──────── Information

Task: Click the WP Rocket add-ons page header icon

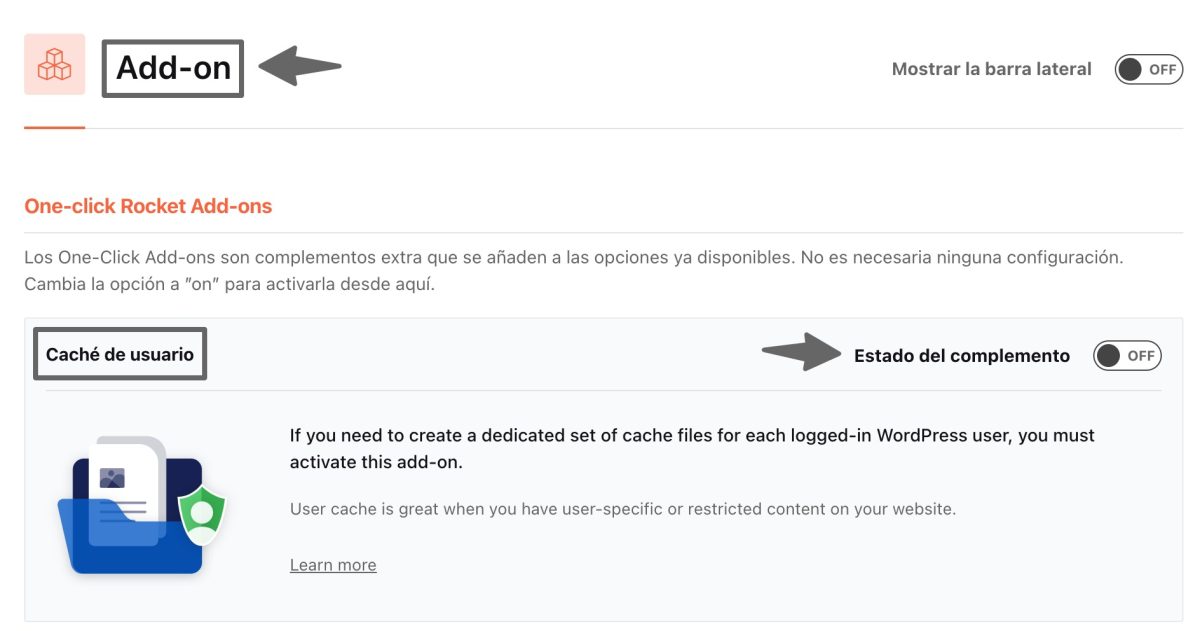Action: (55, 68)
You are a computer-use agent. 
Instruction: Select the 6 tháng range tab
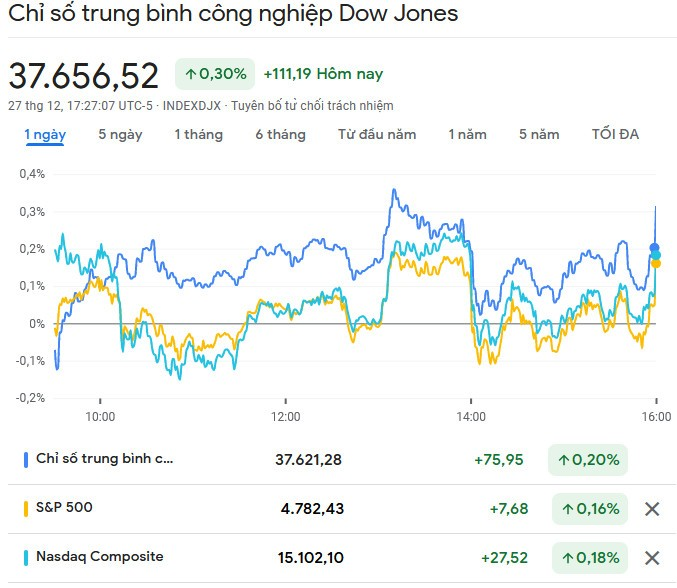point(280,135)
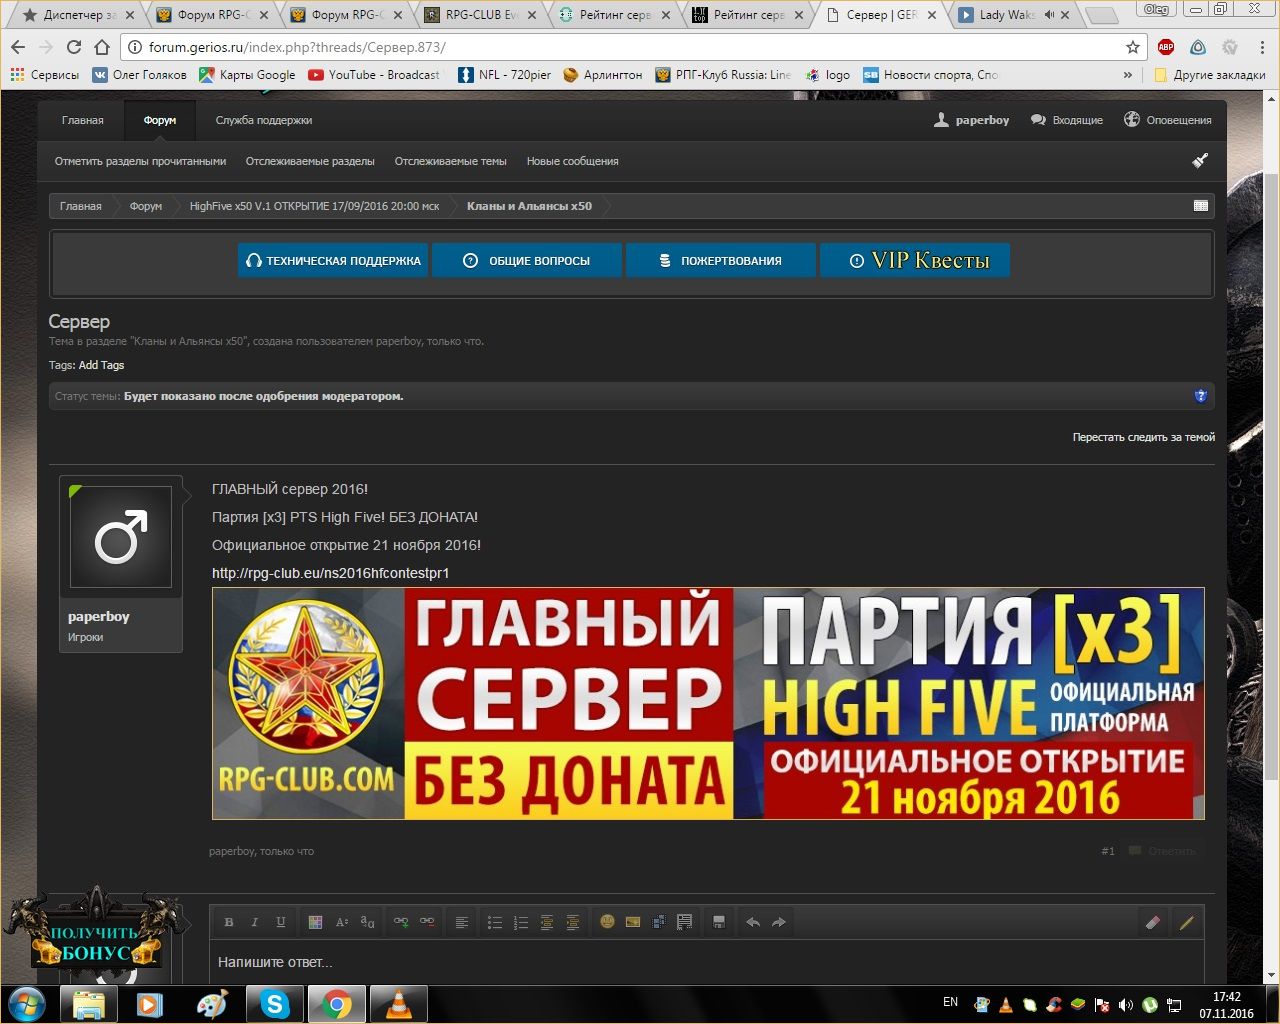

────────────────

Activity
Your answer must be the exact lines from the one containing "You are a computer-use agent." through the last line of the records above, with both included and no pictures.

Reply
You are a computer-use agent. 
Instruction: Select the 6 tháng range tab
point(280,135)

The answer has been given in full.